The big ones I zeroed in on are that movies are visual, auditory, and they are of limited scope. There’s also a more subtle fourth in that movies anticipate having all of our attention, as they’re designed for the theatre, and this makes for some subtle differences between made for TV Movies (which include commercial breaks in their pacing) and films.

And within those bounds, Avatar excels. Consider: If Avatar were a TV show, the flatness of the characters would wear things down over time. If it were a novel, the predictability of the story would kill it dead. If it were a comic book the blue chicks boobs would be WAY too small. If it were a play, the weakness of the dialog would be laid bare.

But its none of those things. It’s a movie.

This is a hard thing for me to get my head around as a media saavy guy. I consume a lot of TV, books, comics and anything else I can find. One of the joy sof this is the ability to freely take lessons and ideas from one medium and transfer them over to another, so they’re one great wash. But it makes me want the best of everything: I want the stories of literature and the characters of great TV combined with the visuals of film and the dialog of plays.

Usually, this is a good thing. It raises standards, challenges me and challenges the material I enjoy. Worse, this is complicated further by the fact that some of the bleed is legitimate. A movie should have a good story and good dialog. But are those things as important in a movie as they are in other media?

The money says otherwise.
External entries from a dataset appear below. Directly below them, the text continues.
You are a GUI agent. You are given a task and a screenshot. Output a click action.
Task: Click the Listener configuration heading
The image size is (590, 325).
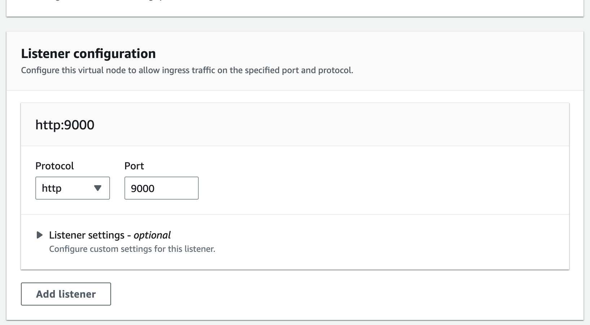88,54

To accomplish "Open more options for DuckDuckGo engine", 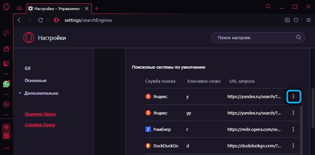I will coord(293,146).
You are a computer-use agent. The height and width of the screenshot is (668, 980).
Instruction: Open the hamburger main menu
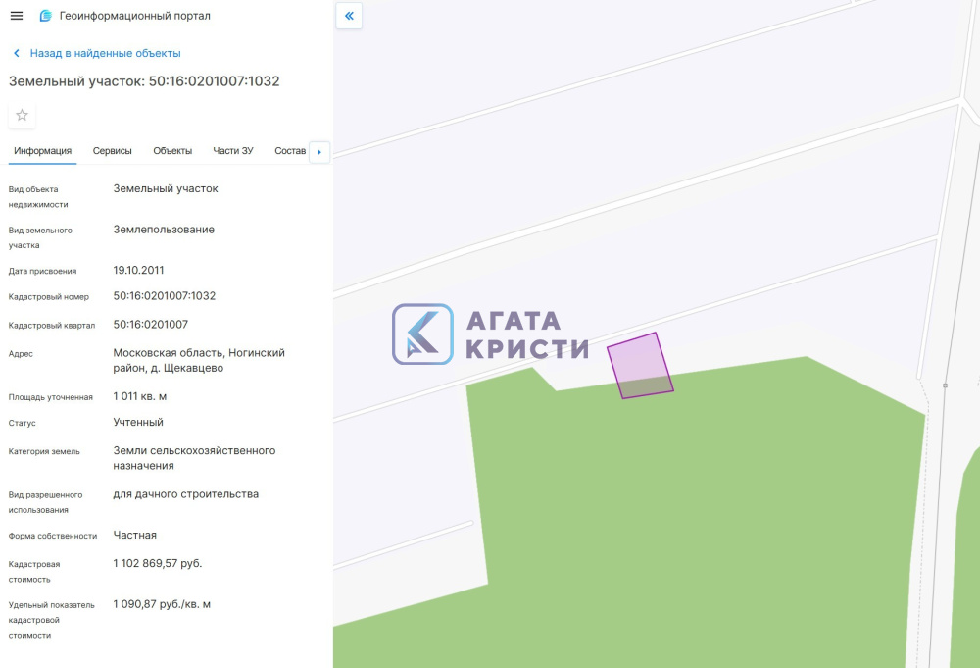point(16,16)
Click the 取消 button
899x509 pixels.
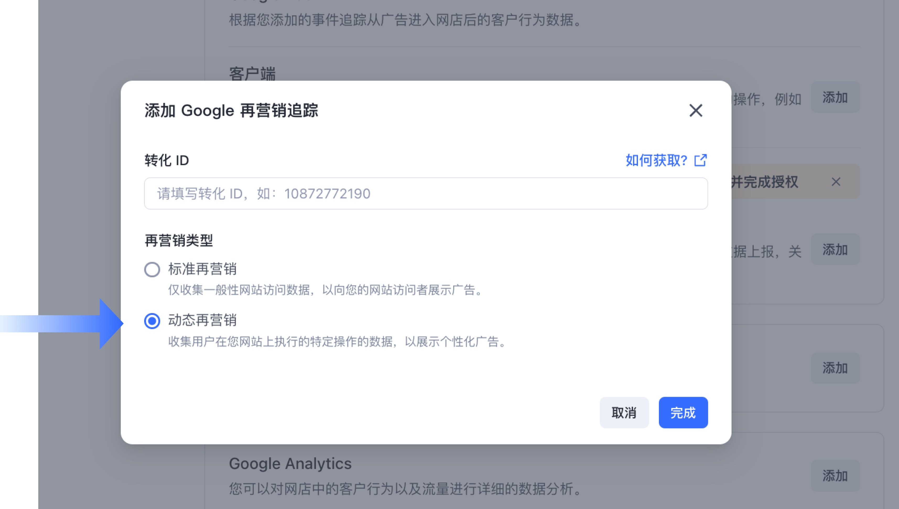click(624, 413)
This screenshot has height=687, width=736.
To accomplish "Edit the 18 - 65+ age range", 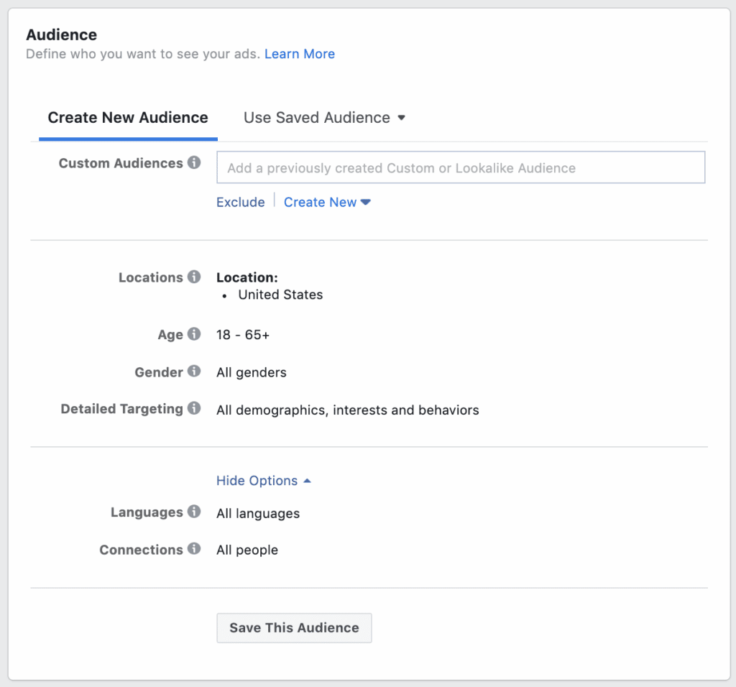I will point(243,335).
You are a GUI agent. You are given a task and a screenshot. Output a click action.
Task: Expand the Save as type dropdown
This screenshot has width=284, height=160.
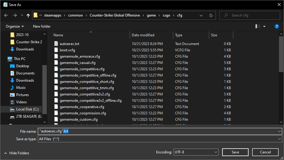279,139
And I’m wondering if maybe the money knows what its talking about.

So even if you think Avatar’s a shitburger served up to a populace of sheep, think about the question this raises: what are RPGs good at?

1 – Don’t get me wrong, there is value in shaking up the contract, and it’s been done well, but it steps outside of the area where film excels, and depends on the genius of the director or cast. To pull it off successfully requires enough brilliance that it guarantees the quality of the finished product, but pulling it off badly is really easy.